While back pain is a common complaint in cycling, it really doesn’t have to be. There are all kinds of preventative steps you can take to counteract being hunched over your handlebars for hours on end, starting with the five below.

1)      Build your core

So much back pain in general – not just from cycling – comes from weakness in the core. Remember that the core isn’t just that wannabe six pack on your abdomen – it’s actually a band of interconnected muscles that comprises the whole centre of the body.

When you strengthen your core, you effectively strengthen the part of you responsible for holding the upper body erect. Being hunched over in the saddle for hours tends to create a lot less strain when your muscles can actually hold you up.

There are tons of free resources out there for building your core muscles, but this one from Active.com is designed for cyclists, and pretty bang-on. Start by integrating these exercises into your routine 2-3 times a week, and then slowly increase as you feel yourself getting stronger. You’ll notice a world of difference, especially at the end of a five-hour ride.

2)      Get flexy

Strong muscles in the mid-back will go a long way towards reducing back pain from riding, but flexibility in those muscles is equally important.

Being in the saddle for hours on end tends to shorten the hip flexors (the muscles in the front of the hips). When these muscles are tight, they tilt the pelvis forward and compress the lower back, potentially causing pain.

Cycling also shortens the hamstrings, which run along the backs of your thighs. When the hamstrings tighten, they pull on the pelvis, creating another contributor to low back pain.

Increasing the flexibility of these two muscle groups alone can be enough to correct the strain and pain of riding. To start, keep it simple by integrating these easy stretches from Live Strong into the end of your core workout, 2-3 times a week. Ideally, work up to stretching after every ride you take.

3)      Have your bike properly fitted to your body

No amount of building your core or increasing your flexibility can counteract the effects of having an ill-fitting bike.

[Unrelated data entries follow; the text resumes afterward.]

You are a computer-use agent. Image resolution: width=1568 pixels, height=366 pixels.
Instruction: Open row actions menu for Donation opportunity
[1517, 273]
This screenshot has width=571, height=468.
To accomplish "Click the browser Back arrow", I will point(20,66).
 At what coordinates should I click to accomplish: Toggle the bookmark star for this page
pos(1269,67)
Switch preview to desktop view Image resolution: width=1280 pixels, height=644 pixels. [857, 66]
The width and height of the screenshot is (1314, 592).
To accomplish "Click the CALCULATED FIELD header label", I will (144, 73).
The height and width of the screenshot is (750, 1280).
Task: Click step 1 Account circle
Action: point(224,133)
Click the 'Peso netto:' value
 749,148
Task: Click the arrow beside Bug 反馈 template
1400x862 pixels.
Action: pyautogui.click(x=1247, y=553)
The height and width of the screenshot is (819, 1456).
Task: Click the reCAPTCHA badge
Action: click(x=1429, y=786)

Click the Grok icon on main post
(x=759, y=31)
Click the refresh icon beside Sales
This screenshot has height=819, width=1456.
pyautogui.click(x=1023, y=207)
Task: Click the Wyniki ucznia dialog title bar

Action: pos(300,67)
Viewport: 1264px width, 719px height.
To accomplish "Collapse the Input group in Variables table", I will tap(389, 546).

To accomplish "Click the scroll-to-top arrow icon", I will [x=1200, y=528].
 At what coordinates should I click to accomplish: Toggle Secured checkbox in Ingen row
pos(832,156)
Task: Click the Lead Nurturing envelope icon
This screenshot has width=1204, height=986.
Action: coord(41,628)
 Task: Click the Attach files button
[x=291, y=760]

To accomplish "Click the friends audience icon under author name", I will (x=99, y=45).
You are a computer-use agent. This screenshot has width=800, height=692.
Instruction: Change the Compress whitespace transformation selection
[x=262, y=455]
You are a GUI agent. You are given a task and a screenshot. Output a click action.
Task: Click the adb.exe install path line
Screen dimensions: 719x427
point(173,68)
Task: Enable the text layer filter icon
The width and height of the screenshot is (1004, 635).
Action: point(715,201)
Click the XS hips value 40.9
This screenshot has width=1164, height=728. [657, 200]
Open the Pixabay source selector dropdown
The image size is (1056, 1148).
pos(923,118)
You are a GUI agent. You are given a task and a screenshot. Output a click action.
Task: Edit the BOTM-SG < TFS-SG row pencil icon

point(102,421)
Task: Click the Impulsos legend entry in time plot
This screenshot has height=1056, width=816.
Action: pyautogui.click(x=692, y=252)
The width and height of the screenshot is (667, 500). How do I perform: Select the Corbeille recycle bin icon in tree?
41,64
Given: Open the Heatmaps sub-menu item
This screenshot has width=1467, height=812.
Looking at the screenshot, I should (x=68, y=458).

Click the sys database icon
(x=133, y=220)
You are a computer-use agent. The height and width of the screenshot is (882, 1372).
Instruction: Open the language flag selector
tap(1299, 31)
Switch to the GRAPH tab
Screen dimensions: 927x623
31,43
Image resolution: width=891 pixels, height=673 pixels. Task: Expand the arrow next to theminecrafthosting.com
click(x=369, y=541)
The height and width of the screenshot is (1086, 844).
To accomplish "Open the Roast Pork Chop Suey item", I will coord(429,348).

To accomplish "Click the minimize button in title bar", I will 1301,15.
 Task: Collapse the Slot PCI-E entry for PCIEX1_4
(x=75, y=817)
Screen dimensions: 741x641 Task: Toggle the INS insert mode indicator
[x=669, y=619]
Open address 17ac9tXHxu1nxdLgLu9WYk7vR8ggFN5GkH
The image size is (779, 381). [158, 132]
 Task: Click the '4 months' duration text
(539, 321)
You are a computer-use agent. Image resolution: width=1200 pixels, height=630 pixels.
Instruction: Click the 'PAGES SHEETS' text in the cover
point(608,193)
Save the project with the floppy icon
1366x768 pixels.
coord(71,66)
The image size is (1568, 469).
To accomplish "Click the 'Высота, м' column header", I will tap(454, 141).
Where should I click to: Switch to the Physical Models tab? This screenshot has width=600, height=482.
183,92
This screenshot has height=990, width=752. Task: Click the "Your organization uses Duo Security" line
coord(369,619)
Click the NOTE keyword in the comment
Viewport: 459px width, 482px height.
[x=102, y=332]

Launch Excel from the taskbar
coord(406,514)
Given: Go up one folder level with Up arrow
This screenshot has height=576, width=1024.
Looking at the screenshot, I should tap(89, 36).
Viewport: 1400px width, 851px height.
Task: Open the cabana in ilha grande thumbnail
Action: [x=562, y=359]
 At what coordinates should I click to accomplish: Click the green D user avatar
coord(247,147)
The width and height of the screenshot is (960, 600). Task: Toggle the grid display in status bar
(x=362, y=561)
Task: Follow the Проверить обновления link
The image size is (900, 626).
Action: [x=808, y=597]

If a bike is too big for you, you’ll constantly be straining; if it’s too small, there’s a tendency to hunch and over-work your muscles.

When purchasing a new bike, make sure to take the time to have it fitted to you. If you already have a bike you suspect may be the culprit of your back pain, take it into a reputable cycling shop. You may just require a simple adjustment, which might could potentially save you a world of pain.

4)      Take time for recovery

When we work hard at any type of exercise, the muscles we’re using start to break down, and microscopic tearing occurs. This is actually how our muscles grow in strength and size, and is not necessarily a bad thing.

However, if we don’t give our body time to recover from those tiny tears, they can grow larger, fatiguing the muscle and causing injury and pain.

Whether you’re in heavy training or just cycling to stay fit, be sure to take at least one day off a week, and wait at least 12 hours between rides. Your muscles will thank you.

5)      Take it to the pros

This may seem like a blatant advertisement of our services, but the fact is a lot of the back pain cyclists experience comes from movement or mobility issues. We can help with that.

If you’ve tried to build your core strength and improve flexibility, had your bike fitted, AND been careful about taking recovery time, and you’re still experiencing pain and discomfort, chances are something is amiss. Seeing a professional, be it aphysiotherapist, a chiropractor, an RMT, or an acupuncturist, can help you determine and treat the root cause of your discomfort.

Personalized support may help you get back in the saddle without the agony of a constantly strained lower back.

Follow these five guidelines to decrease the likeliness of injury and discomfort, and enjoy the rest of the summer in the saddle, pain-free.